Image courtesy of Stuart Miles/FreeDigitalPhotos.net

Image courtesy of Stuart Miles/FreeDigitalPhotos.net

Bank of America came out with its earnings today and yeah…they had profits. Too bad they were down over 40% from a year ago, which means there was nothing for them to brag about today. Unless it wanted to brag about how its legal bills went up from $471 million last year to $4 billion this year. BofA can thank its lawyers for its $2.3 billion profit which was down from $4 billion a year ago. The Charlotte-based bank gained $0.19 a share instead of analysts’ predictions of $0.29 a share. Mortgage revenue was also down  but man, it was those legal bills that really put a crimp in profits. Good thing (or not?) that it reached a $650 million settlement with AIG for some outstanding mortgage bonds. However, the bank’s legal bills are far from coming to a halt. If it could just hammer out a deal with the DOJ for all the damage it caused leading up to the financial crisis by selling bad mortgages…

 

Not so sweet on this…

Image courtesy of Grant Cochrane/FreeDigitalPhotos.net

Image courtesy of Grant Cochrane/FreeDigitalPhotos.net

Hershey’s is about to induce a migraine.
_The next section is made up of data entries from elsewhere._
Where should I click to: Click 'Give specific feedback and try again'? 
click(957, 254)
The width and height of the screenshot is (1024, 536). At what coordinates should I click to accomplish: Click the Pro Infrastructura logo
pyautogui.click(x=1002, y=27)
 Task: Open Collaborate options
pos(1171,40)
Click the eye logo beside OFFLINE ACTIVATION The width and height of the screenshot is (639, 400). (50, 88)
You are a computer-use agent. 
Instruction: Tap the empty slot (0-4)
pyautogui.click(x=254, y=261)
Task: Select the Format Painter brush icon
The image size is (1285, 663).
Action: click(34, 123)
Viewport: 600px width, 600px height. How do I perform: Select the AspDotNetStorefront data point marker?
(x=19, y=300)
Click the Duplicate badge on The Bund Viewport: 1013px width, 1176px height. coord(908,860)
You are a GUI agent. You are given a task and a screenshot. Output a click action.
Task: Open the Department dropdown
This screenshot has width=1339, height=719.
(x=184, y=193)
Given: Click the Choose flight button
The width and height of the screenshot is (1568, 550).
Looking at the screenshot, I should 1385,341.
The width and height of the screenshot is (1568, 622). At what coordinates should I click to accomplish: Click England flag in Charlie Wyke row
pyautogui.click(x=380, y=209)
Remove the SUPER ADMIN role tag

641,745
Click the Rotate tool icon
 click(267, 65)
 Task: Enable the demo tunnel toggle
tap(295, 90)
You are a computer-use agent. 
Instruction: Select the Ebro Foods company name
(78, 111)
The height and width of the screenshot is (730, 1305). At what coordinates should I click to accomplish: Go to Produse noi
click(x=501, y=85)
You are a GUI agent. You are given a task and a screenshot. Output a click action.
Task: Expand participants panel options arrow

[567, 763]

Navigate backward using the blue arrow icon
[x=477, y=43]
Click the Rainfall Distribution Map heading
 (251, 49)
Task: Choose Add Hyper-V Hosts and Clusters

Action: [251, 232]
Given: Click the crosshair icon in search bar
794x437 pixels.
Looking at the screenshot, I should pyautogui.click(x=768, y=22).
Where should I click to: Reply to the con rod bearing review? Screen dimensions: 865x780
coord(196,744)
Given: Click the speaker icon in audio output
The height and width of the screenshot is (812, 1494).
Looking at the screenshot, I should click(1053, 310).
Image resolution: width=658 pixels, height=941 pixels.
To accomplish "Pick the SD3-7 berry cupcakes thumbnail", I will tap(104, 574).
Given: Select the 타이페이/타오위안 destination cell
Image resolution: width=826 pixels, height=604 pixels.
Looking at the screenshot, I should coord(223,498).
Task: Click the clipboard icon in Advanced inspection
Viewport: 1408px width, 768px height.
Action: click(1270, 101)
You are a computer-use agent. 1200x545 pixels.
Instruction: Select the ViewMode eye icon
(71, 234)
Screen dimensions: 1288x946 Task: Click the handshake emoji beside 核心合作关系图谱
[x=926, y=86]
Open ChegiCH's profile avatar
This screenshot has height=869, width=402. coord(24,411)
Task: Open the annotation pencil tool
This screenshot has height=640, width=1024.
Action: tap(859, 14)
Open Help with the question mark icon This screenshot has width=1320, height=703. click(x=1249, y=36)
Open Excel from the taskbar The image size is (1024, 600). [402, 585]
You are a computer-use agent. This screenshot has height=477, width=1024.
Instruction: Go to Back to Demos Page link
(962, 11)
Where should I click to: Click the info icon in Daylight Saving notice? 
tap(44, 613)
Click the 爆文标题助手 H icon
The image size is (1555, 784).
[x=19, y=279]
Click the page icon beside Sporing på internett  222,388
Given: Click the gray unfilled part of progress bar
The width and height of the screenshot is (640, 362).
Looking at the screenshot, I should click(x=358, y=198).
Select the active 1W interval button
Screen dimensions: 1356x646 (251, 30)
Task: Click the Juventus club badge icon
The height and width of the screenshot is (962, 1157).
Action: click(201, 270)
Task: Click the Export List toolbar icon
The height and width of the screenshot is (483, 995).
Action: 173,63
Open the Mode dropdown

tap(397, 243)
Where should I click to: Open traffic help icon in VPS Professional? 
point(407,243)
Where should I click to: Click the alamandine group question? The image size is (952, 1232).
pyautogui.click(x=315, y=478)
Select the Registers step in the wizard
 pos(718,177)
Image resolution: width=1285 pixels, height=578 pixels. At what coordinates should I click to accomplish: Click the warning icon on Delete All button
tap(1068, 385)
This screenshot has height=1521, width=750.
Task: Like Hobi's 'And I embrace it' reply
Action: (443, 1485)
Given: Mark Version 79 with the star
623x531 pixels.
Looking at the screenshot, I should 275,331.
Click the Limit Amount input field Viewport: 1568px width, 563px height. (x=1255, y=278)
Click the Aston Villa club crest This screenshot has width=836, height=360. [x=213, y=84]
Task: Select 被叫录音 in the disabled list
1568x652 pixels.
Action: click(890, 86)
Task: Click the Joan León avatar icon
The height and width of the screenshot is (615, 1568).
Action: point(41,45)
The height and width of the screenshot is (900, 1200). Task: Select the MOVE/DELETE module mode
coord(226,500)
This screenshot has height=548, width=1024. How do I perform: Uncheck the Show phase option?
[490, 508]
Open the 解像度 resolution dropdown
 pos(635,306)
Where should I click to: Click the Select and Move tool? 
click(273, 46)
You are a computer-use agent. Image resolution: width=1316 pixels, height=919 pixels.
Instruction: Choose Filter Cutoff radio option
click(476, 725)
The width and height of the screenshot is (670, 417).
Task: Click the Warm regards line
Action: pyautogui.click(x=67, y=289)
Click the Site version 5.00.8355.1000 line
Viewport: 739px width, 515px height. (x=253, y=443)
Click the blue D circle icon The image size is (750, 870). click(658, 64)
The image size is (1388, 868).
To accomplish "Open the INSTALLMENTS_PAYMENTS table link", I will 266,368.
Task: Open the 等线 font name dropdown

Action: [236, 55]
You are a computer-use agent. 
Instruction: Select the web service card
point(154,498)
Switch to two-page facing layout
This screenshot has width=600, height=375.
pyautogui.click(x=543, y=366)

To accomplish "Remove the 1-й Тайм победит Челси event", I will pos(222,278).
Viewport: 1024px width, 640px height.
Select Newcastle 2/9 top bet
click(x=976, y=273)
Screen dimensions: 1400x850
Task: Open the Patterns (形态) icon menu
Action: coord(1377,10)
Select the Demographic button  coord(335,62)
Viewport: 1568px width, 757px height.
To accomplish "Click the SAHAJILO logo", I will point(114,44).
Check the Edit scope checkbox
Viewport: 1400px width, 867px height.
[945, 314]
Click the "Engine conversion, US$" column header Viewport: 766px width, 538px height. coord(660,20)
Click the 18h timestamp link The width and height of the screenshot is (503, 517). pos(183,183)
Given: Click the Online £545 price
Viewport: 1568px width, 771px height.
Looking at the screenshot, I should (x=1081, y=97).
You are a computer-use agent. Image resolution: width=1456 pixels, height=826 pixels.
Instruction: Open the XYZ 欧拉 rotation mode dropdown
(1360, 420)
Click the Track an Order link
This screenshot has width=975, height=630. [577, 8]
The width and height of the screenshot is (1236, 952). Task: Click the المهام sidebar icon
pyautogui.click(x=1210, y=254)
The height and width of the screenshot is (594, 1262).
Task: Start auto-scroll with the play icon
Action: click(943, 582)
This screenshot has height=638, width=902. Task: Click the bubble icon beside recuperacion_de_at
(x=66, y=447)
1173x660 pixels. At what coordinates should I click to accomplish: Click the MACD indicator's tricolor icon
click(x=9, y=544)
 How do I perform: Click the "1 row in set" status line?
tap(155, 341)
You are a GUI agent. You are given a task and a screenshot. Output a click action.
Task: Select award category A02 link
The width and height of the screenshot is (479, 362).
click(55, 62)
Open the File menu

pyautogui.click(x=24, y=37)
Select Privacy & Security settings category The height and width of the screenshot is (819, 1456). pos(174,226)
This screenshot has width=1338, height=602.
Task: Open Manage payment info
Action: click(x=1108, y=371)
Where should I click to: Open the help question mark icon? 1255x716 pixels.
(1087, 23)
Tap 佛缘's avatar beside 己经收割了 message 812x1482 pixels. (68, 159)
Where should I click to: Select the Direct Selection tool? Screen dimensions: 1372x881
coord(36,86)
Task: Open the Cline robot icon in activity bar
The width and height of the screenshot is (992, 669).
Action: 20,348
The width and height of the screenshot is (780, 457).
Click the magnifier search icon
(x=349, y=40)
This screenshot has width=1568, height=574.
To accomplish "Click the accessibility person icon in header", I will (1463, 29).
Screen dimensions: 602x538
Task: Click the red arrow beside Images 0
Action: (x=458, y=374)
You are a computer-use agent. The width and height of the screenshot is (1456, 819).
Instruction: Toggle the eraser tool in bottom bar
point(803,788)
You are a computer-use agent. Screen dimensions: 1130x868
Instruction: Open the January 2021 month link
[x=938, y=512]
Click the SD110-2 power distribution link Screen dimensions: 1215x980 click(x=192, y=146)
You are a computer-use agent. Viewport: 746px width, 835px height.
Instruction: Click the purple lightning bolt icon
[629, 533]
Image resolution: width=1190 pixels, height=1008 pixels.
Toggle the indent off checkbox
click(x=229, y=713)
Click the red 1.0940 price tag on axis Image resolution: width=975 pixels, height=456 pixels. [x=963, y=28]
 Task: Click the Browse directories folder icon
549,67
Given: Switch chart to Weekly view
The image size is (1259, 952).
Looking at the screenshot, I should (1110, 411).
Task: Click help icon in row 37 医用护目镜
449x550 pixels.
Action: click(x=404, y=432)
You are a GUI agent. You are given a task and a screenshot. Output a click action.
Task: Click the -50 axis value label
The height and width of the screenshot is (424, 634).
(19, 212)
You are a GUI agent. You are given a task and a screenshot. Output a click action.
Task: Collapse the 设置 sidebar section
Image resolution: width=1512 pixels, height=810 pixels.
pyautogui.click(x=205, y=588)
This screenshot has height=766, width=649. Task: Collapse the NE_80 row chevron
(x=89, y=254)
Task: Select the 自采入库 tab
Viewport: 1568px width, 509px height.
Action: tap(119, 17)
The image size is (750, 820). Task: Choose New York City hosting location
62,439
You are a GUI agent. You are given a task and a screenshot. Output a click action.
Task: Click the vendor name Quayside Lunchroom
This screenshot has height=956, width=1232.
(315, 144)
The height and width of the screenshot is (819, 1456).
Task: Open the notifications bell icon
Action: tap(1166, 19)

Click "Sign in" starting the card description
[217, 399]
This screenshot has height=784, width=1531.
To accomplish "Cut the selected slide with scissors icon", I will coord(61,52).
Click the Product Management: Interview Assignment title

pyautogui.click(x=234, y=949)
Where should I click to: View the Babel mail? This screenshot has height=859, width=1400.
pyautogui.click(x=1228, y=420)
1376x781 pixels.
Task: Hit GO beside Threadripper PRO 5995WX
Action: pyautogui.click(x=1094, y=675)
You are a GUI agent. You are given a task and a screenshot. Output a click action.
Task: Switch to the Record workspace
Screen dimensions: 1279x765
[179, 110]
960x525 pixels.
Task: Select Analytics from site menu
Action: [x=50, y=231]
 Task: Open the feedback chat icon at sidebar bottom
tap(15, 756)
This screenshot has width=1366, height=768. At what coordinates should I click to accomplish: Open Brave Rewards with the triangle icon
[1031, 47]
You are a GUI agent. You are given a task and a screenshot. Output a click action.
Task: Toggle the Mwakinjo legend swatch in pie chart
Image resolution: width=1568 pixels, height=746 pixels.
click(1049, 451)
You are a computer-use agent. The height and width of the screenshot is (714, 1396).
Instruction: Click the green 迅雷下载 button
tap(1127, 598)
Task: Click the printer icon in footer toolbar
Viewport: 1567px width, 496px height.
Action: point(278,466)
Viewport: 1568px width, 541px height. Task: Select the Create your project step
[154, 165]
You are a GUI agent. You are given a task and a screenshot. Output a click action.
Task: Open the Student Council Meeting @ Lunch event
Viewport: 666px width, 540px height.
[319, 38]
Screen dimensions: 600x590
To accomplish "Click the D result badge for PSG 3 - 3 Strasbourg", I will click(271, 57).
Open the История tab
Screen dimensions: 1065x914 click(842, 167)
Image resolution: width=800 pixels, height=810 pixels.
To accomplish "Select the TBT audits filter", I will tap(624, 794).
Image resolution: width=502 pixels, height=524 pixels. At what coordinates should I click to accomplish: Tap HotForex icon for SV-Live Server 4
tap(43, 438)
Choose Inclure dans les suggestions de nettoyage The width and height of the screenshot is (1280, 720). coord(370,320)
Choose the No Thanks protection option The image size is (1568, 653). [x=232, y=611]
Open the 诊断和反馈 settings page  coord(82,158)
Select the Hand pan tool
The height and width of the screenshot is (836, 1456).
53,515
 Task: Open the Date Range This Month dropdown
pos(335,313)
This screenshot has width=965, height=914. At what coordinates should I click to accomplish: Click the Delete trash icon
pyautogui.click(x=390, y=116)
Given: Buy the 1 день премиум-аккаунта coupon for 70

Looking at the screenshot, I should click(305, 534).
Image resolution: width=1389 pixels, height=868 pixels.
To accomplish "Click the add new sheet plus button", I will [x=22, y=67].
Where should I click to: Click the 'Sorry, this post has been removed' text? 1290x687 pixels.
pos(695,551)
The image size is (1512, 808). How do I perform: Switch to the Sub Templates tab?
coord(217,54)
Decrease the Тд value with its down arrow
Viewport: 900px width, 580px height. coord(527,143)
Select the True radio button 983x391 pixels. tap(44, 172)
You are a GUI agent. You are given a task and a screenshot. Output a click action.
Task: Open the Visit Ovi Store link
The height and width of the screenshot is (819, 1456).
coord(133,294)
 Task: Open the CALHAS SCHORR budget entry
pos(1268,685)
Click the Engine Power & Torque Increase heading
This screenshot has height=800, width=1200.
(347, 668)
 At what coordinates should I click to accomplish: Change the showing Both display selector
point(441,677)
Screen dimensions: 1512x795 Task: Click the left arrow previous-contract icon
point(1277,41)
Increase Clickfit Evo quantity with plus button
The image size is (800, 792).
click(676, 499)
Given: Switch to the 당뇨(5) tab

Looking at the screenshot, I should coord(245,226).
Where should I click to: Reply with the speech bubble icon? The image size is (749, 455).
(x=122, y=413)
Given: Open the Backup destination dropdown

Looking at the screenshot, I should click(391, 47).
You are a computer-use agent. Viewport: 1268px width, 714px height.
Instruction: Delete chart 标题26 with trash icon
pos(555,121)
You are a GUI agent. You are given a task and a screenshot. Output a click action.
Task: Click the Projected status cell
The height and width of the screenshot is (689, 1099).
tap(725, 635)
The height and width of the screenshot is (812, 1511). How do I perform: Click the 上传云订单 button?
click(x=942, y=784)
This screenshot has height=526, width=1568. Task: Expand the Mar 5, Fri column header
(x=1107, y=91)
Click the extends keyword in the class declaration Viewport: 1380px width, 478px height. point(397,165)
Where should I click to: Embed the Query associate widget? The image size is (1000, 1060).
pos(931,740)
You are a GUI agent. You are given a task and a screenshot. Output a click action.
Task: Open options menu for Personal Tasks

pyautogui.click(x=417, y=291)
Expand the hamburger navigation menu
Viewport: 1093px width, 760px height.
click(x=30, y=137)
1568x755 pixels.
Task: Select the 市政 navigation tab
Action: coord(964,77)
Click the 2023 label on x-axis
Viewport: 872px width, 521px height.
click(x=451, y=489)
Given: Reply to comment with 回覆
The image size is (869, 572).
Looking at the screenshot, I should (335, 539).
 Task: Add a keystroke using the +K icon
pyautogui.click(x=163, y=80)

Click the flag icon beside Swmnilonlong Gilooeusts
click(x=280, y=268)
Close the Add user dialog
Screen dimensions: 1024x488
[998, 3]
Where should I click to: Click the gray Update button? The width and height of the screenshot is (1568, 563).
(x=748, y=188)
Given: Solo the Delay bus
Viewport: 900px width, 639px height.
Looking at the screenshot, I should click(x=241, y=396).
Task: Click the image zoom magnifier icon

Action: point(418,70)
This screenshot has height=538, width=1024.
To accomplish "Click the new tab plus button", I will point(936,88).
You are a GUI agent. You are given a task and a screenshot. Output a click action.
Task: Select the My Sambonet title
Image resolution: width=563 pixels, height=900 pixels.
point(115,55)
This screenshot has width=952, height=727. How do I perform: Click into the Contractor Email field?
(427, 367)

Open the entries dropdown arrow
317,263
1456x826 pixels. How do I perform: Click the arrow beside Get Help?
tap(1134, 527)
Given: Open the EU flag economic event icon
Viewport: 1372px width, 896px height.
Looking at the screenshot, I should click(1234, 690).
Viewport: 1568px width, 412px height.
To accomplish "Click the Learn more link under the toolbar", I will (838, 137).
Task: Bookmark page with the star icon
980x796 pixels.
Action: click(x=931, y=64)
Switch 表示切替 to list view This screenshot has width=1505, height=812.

With commodities like cocoa and dairy going up, the number one candy maker in the United States is hiking up its prices by 8%. It’s the first time in three years that they’re doing this and who can blame them (well, I can) since cocoa and its fellow chocolate making ingredients are almost at three year highs. You can expect other companies like Nestle SA and Kraft to follow (though maybe they wont, but they probably will). At least you’ll have some time to prepare as you won’t feel it in your wallets until next year, when the hikes are set to take effect.